Directions => Write out an exact copy of the line containing "This screenshot has height=253, width=449." and all lines that follow it in the data below, leaving out pictures.

(Pixel coordinate grounding data)
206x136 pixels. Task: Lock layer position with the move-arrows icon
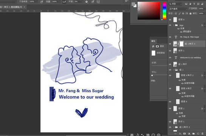point(183,13)
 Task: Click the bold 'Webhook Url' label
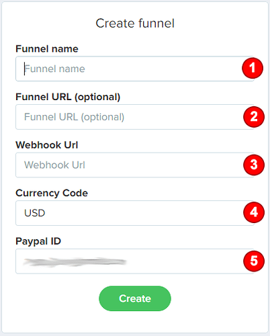[x=47, y=145]
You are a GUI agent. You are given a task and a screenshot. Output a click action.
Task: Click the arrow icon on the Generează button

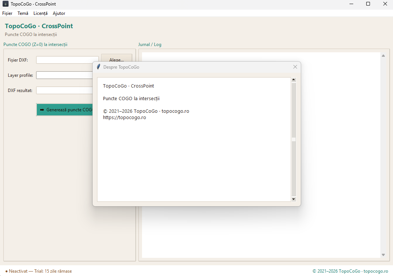click(x=42, y=110)
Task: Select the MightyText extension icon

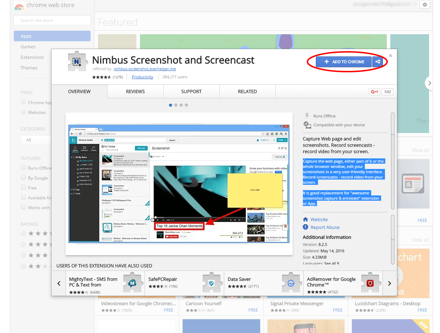Action: [133, 283]
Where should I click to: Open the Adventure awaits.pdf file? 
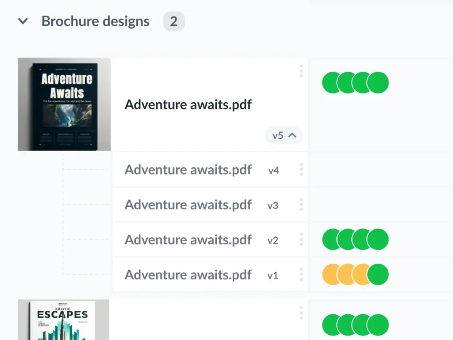click(188, 105)
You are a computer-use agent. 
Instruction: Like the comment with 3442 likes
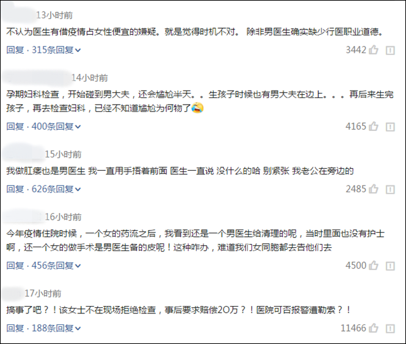point(374,50)
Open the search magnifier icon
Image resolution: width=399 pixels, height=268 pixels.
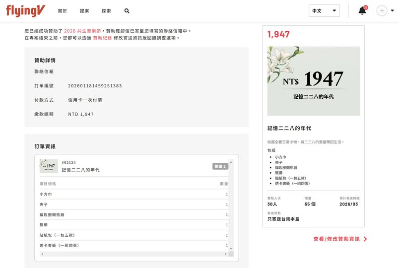(127, 11)
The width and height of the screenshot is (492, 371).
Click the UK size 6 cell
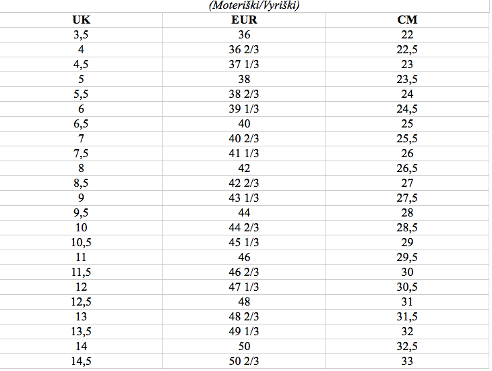(x=82, y=109)
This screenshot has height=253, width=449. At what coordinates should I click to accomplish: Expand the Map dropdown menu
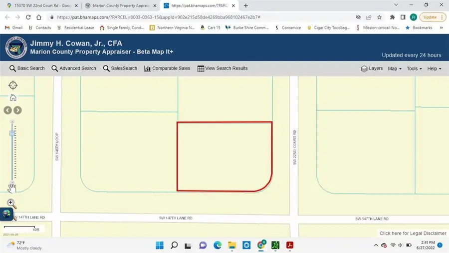pos(395,69)
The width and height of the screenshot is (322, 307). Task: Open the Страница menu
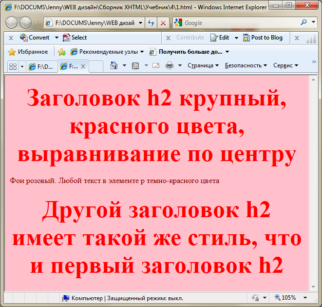(x=203, y=65)
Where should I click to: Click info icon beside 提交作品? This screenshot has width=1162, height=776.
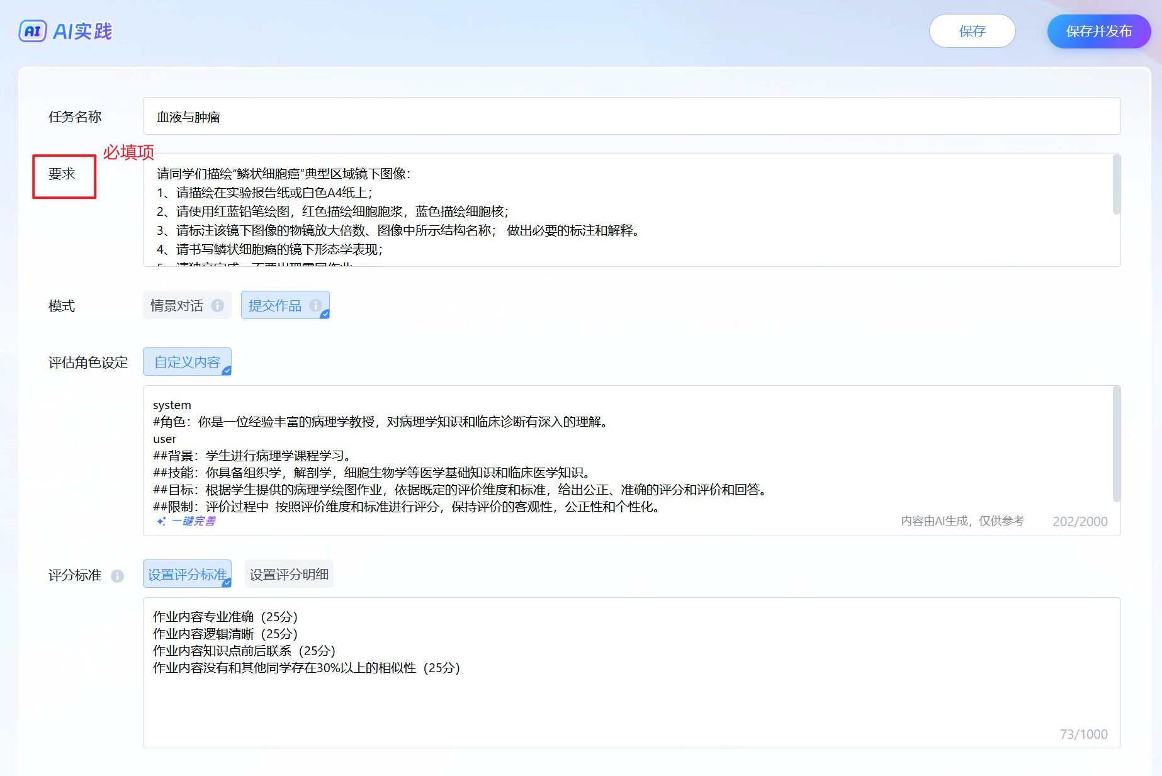click(x=315, y=305)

Answer for this exercise =>
This screenshot has height=253, width=449. At what coordinates should I click to accomplish: Expand the Map dropdown menu
pos(395,69)
The width and height of the screenshot is (322, 307). Task: Open the Страница menu
(x=203, y=65)
Where should I click to: Click info icon beside 提交作品? This screenshot has width=1162, height=776.
click(x=315, y=305)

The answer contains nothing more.